Prosedur uji SMEPAC yang distandarisasi meliputi: pengoperasian peralatan melalui siklus normalnya (docking, transfer bubuk, undocking) di dalam lingkungan terkendali (biasanya ruang uji bertekanan negatif); secara bersamaan mengumpulkan partikel di udara menggunakan alat pengambil sampel udara pribadi yang telah dikalibrasi (kepala sampler IOM atau sampler Button) pada posisi zona pernapasan yang telah ditentukan; serta selanjutnya menentukan konsentrasi bubuk pengganti melalui analisis gravimetri atau kuantifikasi HPLC.
Katup kupu-kupu terpisah dan produk RTP milik AVM telah menjalani verifikasi pengandungan sesuai panduan ISPE SMEPAC. Hasil pengujian menegaskan kinerja pengandungan tingkat OEB4 (konsentrasi udara < 10 µg/m³), dengan beberapa konfigurasi tertentu mencapai tingkat OEB5 (< 1 µg/m³). Data kinerja yang telah divalidasi ini memberikan bukti teknis otoritatif kepada pelanggan untuk membenarkan pemilihan peralatan serta mendukung dokumentasi kualifikasi.

Variabel pengujian SMEPAC kritis yang memerlukan pengendalian meliputi: konsentrasi partikulat latar belakang di lingkungan pengujian (harus berada di bawah batas deteksi analitis); massa muatan bubuk pengganti dan distribusi ukuran partikelnya; urutan operasional standar (jumlah siklus transfer, kecepatan); posisi alat pengambil sampel udara dan durasi pengambilan sampel; serta status kalibrasi alat pengambil sampel. Perbedaan dalam metodologi pengujian dapat secara signifikan memengaruhi hasil—artinya, perbandingan langsung klaim pengandungan antarprodusen memerlukan perhatian khusus terhadap konsistensi metodologis.

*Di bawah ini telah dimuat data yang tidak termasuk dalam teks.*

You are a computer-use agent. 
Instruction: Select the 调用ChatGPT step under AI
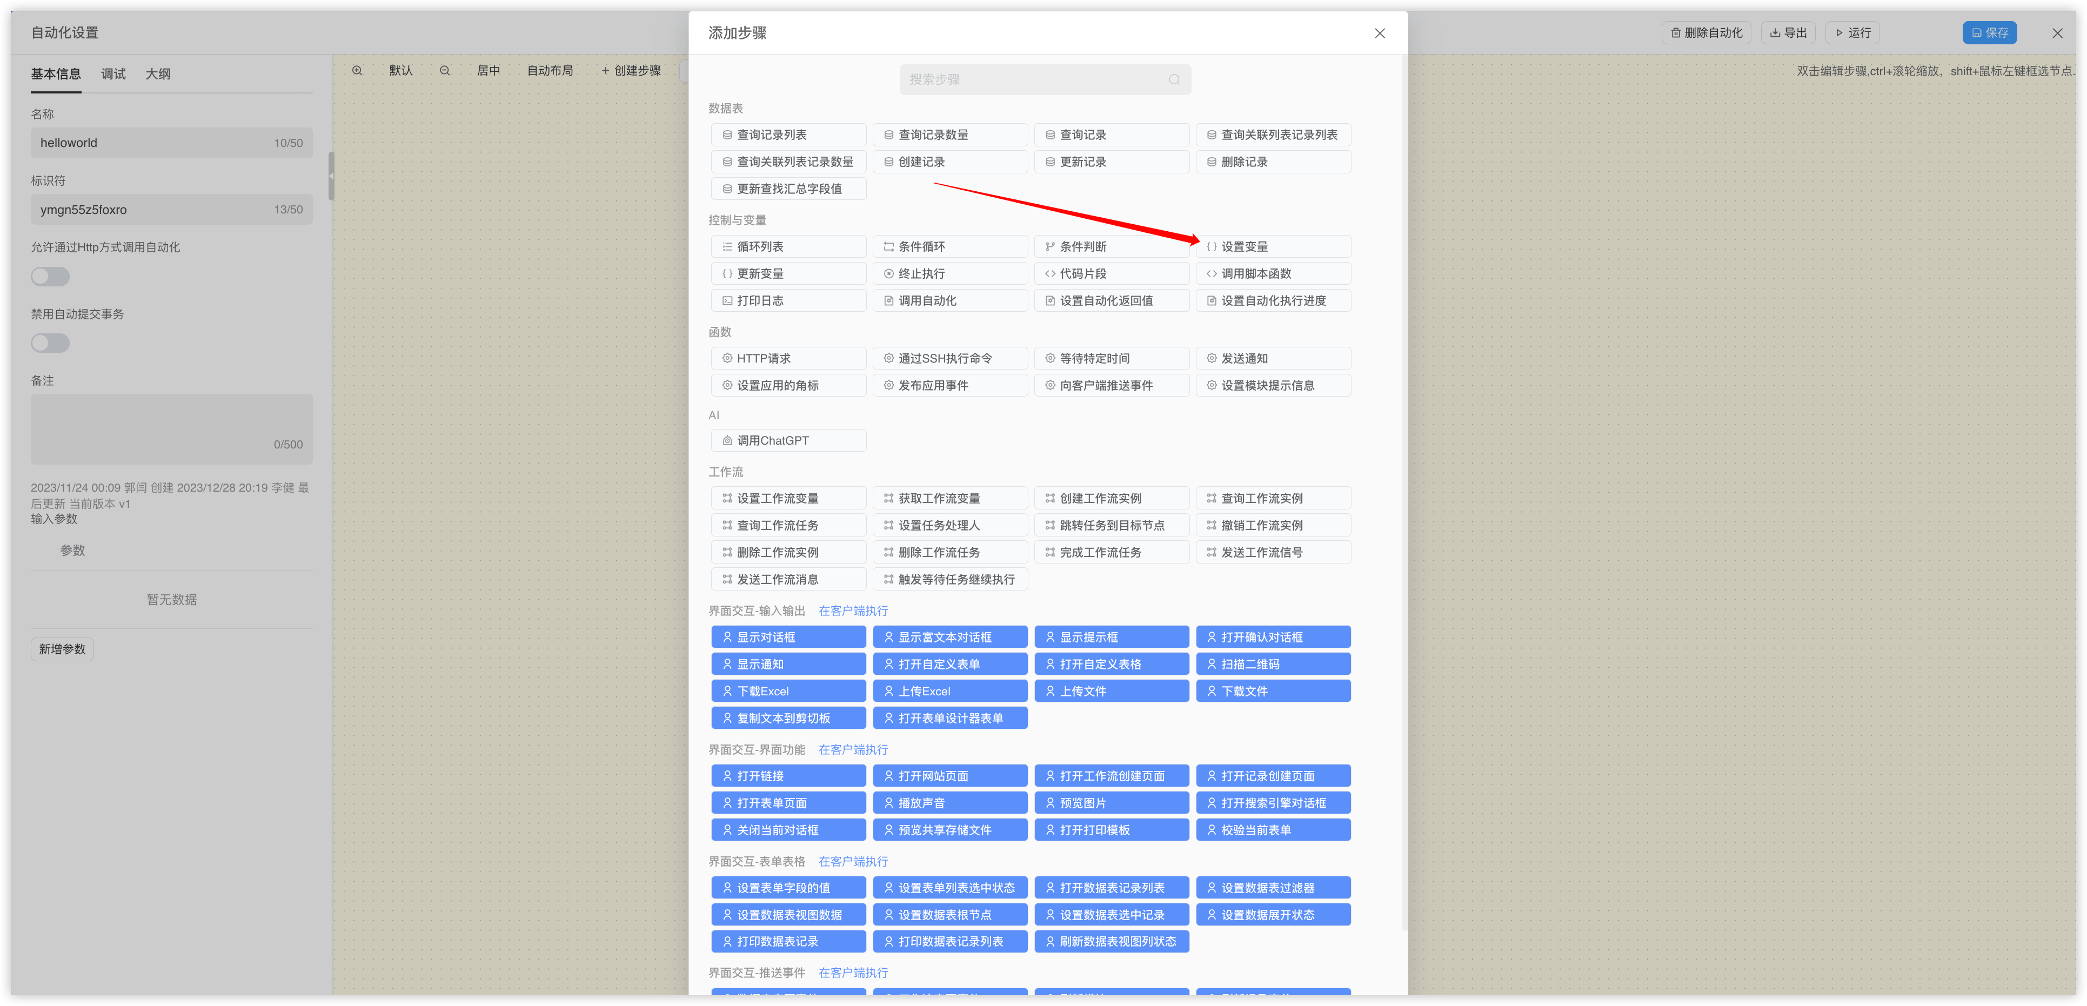click(x=788, y=440)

Bagi pelanggan farmasi yang menerapkan data SMEPAC dalam validasi proyek: laporan uji kontainmen dapat berfungsi sebagai bukti Kualifikasi Desain (DQ) yang menegaskan bahwa peralatan yang dipilih mampu memenuhi persyaratan OEL senyawa proses. Selama Kualifikasi Operasional (OQ), fasilitas dapat melakukan pengujian SMEPAC spesifik lokasi untuk memverifikasi kinerja di bawah kondisi pemasangan aktual.
AVM merekomendasikan memasukkan evaluasi SMEPAC sejak dini dalam proses pemilihan peralatan. Perusahaan menyediakan laporan uji standar dan dukungan teknis terkait, sehingga memungkinkan pelanggan menyelesaikan kegiatan kualifikasi peralatan secara efisien. Memilih peralatan yang didukung oleh data verifikasi kontainmen otoritatif memberikan kepercayaan diri kepada produsen farmasi saat menghadapi inspeksi regulasi dan audit pelanggan.